__LISTED RECORDS__

▽

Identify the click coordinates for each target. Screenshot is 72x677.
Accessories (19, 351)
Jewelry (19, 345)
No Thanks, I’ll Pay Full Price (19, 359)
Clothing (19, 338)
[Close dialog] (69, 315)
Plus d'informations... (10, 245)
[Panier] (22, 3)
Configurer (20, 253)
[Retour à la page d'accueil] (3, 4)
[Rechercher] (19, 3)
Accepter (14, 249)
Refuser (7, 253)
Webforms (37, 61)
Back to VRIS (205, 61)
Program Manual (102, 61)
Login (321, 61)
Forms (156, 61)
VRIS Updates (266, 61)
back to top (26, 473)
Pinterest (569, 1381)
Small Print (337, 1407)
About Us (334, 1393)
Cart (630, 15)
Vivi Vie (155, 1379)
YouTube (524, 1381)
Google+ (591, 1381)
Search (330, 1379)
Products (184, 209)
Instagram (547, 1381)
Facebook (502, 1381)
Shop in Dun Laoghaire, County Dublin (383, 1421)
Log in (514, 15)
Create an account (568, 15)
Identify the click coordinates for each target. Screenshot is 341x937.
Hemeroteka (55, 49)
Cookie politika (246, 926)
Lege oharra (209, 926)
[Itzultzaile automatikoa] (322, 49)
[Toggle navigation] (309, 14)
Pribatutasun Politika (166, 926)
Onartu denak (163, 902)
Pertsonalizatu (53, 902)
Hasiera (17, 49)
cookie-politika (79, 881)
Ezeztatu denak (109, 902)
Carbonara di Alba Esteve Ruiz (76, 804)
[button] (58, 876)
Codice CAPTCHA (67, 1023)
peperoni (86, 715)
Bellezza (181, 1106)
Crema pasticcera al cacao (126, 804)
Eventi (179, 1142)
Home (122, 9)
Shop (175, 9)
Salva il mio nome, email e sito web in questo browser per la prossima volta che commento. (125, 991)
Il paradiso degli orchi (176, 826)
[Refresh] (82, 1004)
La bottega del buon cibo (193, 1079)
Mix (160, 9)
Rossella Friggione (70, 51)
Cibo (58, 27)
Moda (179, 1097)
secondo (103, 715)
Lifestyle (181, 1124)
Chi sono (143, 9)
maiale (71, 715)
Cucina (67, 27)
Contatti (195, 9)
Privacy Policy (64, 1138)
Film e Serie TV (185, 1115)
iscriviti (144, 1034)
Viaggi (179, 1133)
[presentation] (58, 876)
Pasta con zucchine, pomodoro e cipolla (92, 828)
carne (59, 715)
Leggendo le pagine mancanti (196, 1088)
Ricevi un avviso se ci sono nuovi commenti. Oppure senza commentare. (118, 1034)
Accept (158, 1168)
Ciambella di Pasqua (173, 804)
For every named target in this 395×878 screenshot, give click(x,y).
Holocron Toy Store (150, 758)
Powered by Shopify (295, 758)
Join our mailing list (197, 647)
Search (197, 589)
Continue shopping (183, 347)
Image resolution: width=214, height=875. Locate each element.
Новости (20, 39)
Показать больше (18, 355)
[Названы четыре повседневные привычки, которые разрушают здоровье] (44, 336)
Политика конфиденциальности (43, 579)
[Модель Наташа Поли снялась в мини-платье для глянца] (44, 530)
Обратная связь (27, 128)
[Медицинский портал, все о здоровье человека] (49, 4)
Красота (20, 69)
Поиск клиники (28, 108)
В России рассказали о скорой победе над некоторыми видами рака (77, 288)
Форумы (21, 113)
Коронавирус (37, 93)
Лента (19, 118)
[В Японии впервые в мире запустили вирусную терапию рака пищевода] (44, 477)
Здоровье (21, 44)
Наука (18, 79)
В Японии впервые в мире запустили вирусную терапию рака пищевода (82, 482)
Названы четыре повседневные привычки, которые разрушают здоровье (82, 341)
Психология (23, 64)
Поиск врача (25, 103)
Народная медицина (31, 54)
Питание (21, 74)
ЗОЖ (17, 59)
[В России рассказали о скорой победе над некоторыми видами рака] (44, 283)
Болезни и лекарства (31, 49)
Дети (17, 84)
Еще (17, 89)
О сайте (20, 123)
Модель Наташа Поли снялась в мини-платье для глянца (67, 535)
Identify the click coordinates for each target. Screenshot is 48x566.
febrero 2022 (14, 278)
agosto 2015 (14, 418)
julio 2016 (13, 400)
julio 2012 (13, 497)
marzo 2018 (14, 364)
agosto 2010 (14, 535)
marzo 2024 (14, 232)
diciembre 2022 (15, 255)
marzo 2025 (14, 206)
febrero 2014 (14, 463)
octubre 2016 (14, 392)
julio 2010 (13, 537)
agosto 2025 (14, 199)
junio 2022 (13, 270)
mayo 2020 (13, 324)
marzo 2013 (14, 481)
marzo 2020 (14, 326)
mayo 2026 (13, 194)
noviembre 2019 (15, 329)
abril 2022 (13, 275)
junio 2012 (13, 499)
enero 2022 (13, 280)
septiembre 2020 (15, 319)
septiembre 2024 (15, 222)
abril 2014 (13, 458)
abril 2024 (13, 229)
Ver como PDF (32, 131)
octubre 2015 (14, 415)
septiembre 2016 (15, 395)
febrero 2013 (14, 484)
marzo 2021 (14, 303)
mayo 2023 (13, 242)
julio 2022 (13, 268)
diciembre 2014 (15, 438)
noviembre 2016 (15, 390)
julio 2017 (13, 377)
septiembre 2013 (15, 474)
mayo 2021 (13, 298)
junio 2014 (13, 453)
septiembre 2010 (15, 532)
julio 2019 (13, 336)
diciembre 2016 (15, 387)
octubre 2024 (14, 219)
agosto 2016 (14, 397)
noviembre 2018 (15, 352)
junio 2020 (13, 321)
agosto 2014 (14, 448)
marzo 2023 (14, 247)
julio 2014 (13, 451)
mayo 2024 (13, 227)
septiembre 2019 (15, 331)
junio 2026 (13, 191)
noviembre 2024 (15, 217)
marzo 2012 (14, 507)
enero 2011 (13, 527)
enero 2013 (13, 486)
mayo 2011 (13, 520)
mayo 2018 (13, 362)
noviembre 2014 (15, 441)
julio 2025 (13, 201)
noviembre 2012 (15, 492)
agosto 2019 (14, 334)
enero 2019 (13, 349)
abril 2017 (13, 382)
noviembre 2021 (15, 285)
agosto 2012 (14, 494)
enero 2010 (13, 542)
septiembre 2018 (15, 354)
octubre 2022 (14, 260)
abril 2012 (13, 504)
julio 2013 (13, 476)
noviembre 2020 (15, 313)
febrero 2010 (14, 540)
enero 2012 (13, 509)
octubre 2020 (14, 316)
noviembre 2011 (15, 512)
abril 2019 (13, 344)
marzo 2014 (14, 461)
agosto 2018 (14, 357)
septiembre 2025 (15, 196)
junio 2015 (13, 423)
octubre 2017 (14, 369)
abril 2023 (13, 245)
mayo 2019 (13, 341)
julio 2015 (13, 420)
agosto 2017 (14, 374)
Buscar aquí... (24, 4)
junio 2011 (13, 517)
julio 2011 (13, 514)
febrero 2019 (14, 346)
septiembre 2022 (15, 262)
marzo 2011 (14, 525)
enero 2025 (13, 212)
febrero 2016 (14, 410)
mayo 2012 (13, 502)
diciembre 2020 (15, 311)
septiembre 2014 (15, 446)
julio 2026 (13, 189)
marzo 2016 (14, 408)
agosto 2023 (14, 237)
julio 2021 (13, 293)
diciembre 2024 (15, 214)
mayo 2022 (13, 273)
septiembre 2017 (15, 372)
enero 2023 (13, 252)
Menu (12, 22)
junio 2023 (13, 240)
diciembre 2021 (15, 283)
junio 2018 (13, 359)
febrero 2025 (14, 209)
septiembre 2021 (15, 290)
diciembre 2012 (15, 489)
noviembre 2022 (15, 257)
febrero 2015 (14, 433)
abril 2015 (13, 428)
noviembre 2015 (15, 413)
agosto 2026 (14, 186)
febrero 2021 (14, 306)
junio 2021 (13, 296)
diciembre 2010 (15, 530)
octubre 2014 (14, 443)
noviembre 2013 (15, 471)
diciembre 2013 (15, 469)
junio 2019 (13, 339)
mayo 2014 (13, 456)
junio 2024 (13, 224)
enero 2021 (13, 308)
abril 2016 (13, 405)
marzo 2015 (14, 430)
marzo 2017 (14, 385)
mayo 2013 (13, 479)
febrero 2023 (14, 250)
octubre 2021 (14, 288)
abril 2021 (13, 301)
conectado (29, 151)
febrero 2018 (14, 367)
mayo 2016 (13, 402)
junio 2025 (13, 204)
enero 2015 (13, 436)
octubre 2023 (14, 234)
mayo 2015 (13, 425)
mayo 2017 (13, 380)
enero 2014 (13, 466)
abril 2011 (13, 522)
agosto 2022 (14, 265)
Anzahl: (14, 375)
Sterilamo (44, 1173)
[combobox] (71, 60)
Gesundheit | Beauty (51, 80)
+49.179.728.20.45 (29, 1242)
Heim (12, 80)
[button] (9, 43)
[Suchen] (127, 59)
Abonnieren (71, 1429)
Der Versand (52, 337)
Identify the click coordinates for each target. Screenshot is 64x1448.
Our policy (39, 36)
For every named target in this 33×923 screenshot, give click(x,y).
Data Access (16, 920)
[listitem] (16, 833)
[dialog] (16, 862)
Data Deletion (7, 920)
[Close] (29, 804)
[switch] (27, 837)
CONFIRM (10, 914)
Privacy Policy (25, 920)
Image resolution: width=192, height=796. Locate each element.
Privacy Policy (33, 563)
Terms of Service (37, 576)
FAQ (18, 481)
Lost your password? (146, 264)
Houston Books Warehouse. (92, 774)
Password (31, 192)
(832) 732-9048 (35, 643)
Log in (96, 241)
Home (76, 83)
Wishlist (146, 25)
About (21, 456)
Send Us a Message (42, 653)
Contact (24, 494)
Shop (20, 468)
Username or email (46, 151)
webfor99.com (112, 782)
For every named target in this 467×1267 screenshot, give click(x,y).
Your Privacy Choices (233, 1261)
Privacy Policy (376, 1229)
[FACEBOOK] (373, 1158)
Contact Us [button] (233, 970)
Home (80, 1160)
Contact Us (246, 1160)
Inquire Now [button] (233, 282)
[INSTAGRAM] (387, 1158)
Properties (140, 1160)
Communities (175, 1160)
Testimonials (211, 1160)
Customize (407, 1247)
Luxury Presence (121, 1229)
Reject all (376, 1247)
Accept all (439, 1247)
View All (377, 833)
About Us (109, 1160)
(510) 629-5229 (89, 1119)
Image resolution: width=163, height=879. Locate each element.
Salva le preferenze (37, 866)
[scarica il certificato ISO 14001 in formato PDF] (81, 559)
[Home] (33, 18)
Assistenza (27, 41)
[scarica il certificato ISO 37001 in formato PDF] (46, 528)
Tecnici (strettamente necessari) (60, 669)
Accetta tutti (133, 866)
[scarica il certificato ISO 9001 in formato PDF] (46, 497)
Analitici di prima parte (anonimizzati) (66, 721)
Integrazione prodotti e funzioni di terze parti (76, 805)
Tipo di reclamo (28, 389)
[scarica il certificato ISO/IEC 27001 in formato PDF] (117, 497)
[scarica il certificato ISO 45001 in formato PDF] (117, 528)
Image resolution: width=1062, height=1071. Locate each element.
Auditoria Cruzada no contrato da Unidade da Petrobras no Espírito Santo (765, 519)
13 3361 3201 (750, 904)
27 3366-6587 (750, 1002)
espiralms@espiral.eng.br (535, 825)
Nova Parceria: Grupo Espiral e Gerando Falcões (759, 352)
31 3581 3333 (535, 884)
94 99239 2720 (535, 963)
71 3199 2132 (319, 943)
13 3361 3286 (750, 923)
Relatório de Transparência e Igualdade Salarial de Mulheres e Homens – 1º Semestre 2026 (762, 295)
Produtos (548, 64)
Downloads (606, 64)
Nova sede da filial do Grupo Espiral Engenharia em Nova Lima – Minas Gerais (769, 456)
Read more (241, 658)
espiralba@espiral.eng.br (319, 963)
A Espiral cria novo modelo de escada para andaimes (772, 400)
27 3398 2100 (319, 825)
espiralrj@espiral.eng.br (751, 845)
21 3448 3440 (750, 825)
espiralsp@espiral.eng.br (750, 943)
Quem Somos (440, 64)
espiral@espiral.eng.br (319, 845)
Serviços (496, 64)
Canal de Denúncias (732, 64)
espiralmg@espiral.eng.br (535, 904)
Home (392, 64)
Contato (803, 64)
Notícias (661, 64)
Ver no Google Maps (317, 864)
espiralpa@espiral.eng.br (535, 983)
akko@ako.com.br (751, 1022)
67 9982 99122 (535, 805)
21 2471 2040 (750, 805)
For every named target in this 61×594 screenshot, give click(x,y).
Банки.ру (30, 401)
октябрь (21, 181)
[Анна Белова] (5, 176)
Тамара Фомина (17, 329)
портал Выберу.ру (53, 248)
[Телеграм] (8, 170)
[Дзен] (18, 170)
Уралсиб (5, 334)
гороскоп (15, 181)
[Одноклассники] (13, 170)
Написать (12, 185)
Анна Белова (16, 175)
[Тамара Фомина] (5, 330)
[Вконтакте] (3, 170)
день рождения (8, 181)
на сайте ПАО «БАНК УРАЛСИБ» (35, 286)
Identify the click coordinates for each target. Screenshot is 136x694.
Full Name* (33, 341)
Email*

△

__PROBLEM TO SOLVE__
Could you rewrite the listing from the line with "Codice CAPTCHA (67, 1023)" to the line with "Cibo (58, 27)", changing "Shop" to "Negozio" and leaving everything else as it is?

__SOLUTION FOR THIS PROBLEM__
Codice CAPTCHA (67, 1023)
peperoni (86, 715)
Bellezza (181, 1106)
Crema pasticcera al cacao (126, 804)
Eventi (179, 1142)
Home (122, 9)
Negozio (175, 9)
Salva il mio nome, email e sito web in questo browser per la prossima volta che commento. (125, 991)
Il paradiso degli orchi (176, 826)
[Refresh] (82, 1004)
La bottega del buon cibo (193, 1079)
Mix (160, 9)
Rossella Friggione (70, 51)
Cibo (58, 27)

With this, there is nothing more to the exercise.